SOURCE DOCUMENT:
□ □ □ □

Phase 1: Story Planning
Break the story into 2-6 scenes. For each scene, identify:
- description: What happens (1-2 sentences)
- start frame: What the opening frame looks like
- end frame: What the closing frame looks like
- video_prompt: Motion description for FLF transition
Identify a hero frame — the single most representative scene image that establishes the main character and setting. This hero will anchor all other frames via Qwen Edit.
Also identify which character reference images are needed (portraits of each character, key props, background).
CRITICAL: Inter-Scene Frame Continuity
The end frame of Scene N must be the EXACT same image file as the start frame of Scene N+1. Do NOT create separate Qwen-edited start frames for subsequent scenes — this causes visible jumps at scene boundaries when the videos are concatenated.
The frame chain for video generation:
Scene 1: S1_start (unique) → hero (end)
Scene 2: hero (= S1 end) → S2_end
Scene 3: S2_end (= S2 end) → S3_end
Scene 4: S3_end (= S3 end) → S4_end
Scene 5: S4_end (= S4 end) → S5_end
Only Scene 1 needs a unique start frame. All other scenes inherit their start from the previous scene's end.
Edit Chain Planning
The edit chain produces only end frames (plus Scene 1's unique start frame). Map which end frame derives from which source:
- Some end frames edit directly from the hero
- Later end frames may chain from earlier end frames
- Keep chains shallow (max 4-5 deep) to minimize drift
Example chain:
Hero (man+cat on bed)
├─ S1 Start: edit hero → remove cat, man alone
├─ S2 End: edit hero → replace cat with woman
│ └─ S3 End: edit S2End → both sit up, man startled
│ └─ S4 End: edit S3End → sitting close, warm smiles
│ └─ S5 End: edit S4End → warm embrace
Phase 2: Hero + Character References — Z-Image
Generate with Z-Image RedCraft DX1 (10 steps, CFG 1, euler/simple):
- Hero frame: The establishing shot with main character + key elements
- Character ref portraits: Close-up of each character (man, woman, animal, etc.)
- Background ref: The setting without characters
Add to negative prompts for character refs to exclude wrong subjects (e.g., "woman, female" when generating man portrait).

□ □ □ □

DATA EXTRACT:

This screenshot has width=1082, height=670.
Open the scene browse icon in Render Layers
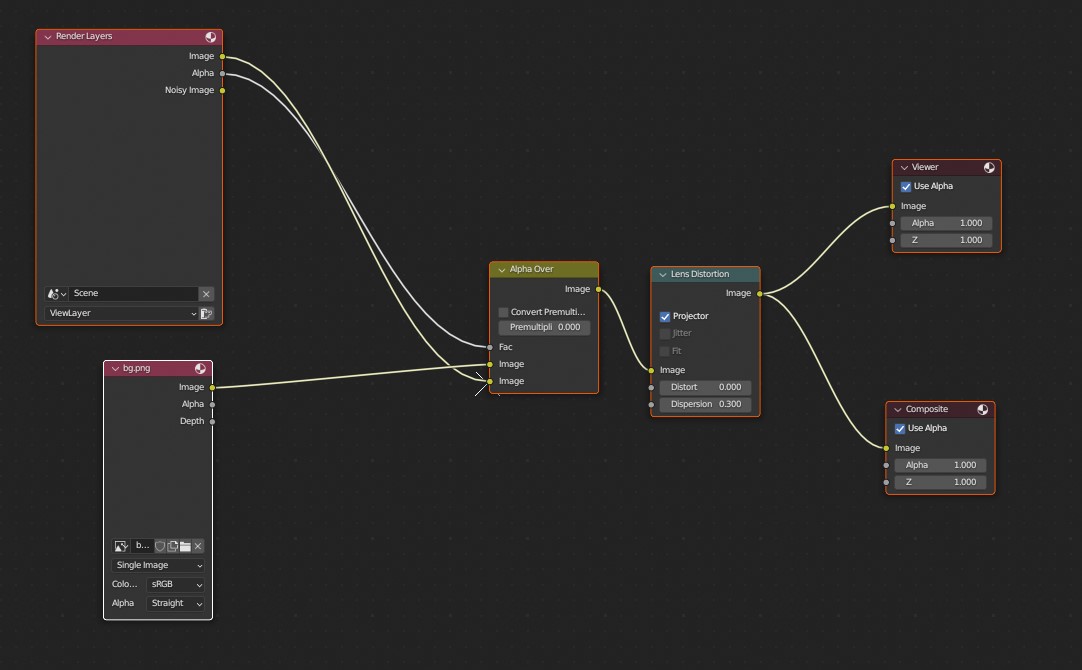point(56,294)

□ □ □ □

WRITTEN REQUEST 1:
Decide whether each statement below agrees with the video story-planning guide above the listing, answering yes or no and quoting the guide's deciding words for each.
(a) Every scene after Scene 1 needs its own unique start frame.
(b) Edit chains should go no deeper than about four or five steps.
(c) Z-Image RedCraft DX1 is run with 20 steps.
WRITTEN REQUEST 2:
Write the next part of the video story-planning guide above the listing, continuing after its final line about negative prompts for character refs.

TASK OUTPUT 1:
(a) No: "Only Scene 1 needs a unique start frame. All other scenes inherit their start from the previous scene's end."
(b) Yes: "Keep chains shallow (max 4-5 deep) to minimize drift"
(c) No: "Generate with Z-Image RedCraft DX1 (10 steps, CFG 1, euler/simple)"

TASK OUTPUT 2:
Hero Frame Workflow Template
json
{
"1": { "class_type": "CheckpointLoaderSimple", "inputs": { "ckpt_name": "redcraftRedzimageUpdatedJAN30_redzibDX1.safetensors" }},
"2": { "class_type": "CLIPTextEncode", "inputs": { "clip": ["1", 1], "text": "<hero_prompt>" }, "_meta": { "title": "Positive" }},
"3": { "class_type": "CLIPTextEncode", "inputs": { "clip": ["1", 1], "text": "3D, ai generated, semi realistic, illustrated, drawing, comic, digital painting, 3D model, blender, video game screenshot, render, smooth textures, CGI, text, writing, subtitle, watermark, logo, blurry, low quality, jpeg artifacts, grainy" }, "_meta": { "title": "Negative" }},
"4": { "class_type": "EmptyLatentImage", "inputs": { "width": 832, "height": 1472, "batch_size": 1 }},
"5": { "class_type": "KSampler", "inputs": {
"model": ["1", 0], "positive": ["2", 0], "negative": ["3", 0], "latent_image": ["4", 0],
"seed": 42, "steps": 10, "cfg": 1, "sampler_name": "euler", "scheduler": "simple", "denoise": 1
}},
"6": { "class_type": "VAEDecode", "inputs": { "samples": ["5", 0], "vae": ["1", 2] }},
"7": { "class_type": "SaveImage", "inputs": { "images": ["6", 0], "filename_prefix": "director_hero" }}
}
Queue hero + all refs while Z-Image checkpoint is loaded (same checkpoint, different prompts).
Phase 3: Hero Review
Show hero frame and all character refs. User approves or requests regeneration with new seed.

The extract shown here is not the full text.